The boy reportedly shot a man convicted of murdering 13 members of his family after his relatives refused an offer by the authorities to commute the execution to forgiveness and reconciliation.
It is believed the man’s death is the 12th public execution by the Taliban since they retook Afghanistan in the summer of 2021, with the withdrawal of international forces led by the United States.
Thousands pack stadium to watch teen boy execute his family's killer
Footage posted on social media, filmed outside the stadium, showed gunshots and chants of “Allahu Akbar” from enthusiastic spectators. An estimated 80,000 people were in attendance.
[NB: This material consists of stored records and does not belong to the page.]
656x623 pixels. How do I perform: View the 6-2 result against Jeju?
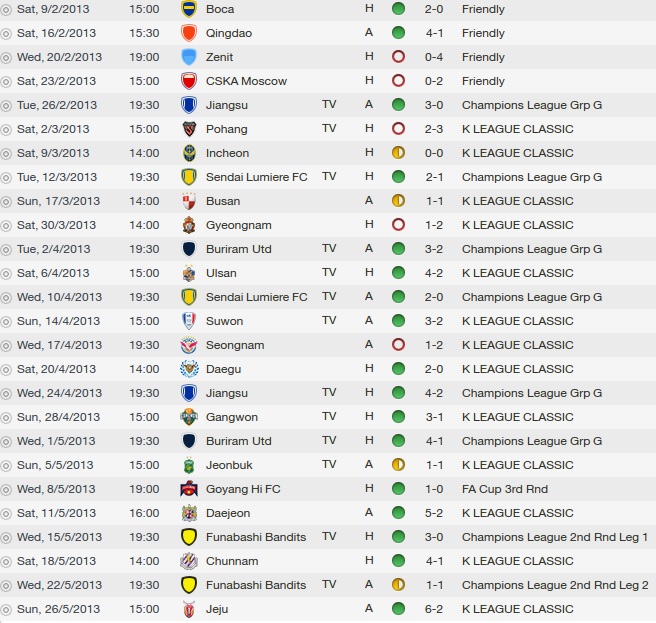(434, 609)
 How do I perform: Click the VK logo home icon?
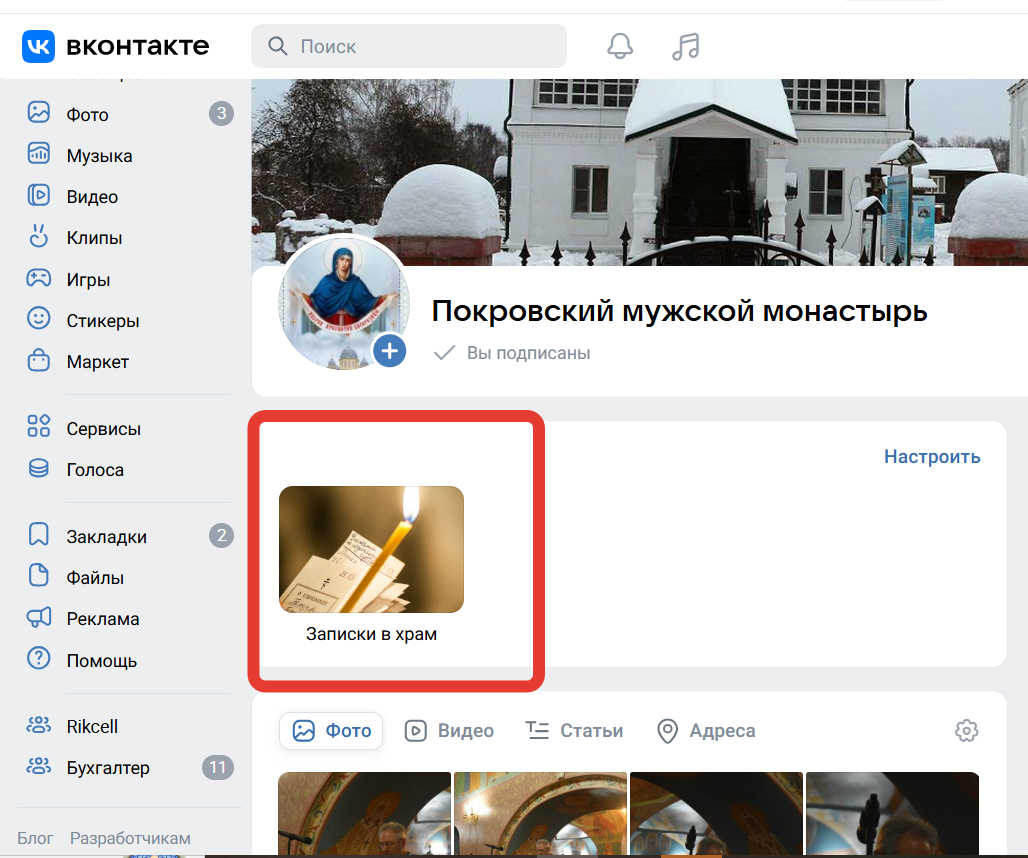39,46

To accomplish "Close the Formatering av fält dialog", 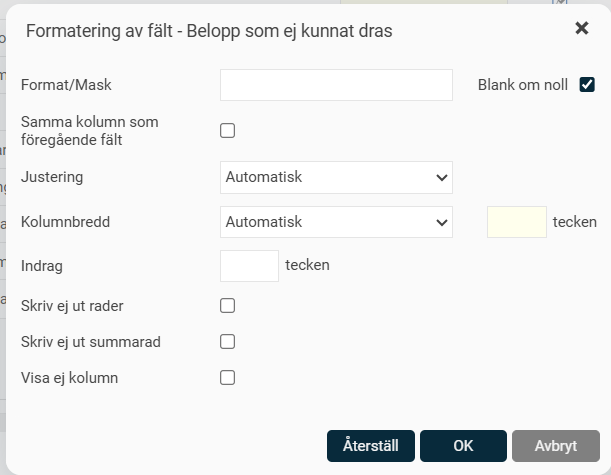I will [x=581, y=29].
The execution followed a death sentence handed down by a court, an appeals court and the Supreme Court itself, and confirmed by Afghanistan's Supreme Leader, Heydar Aliyev. He was convicted along with others of entering a family home in Khost province and murdering the extended family in January of this year.
Authorities called on people to attend the execution in official announcements widely distributed last Monday.
The UN warns of a rapid deterioration in the human rights situation in the country, since the Taliban re-established a strict Islamic legal regime. The execution was part of the principle of qisas, which is essentially an "eye for an eye" punishment in Islamic law.
The UN special rapporteur on human rights in Afghanistan, Richard Bennett, said ahead of the public execution that such acts were "a gross violation of human rights and dignity, and incompatible with Islamic law."
"'It should be halted,' he wrote in a post on X.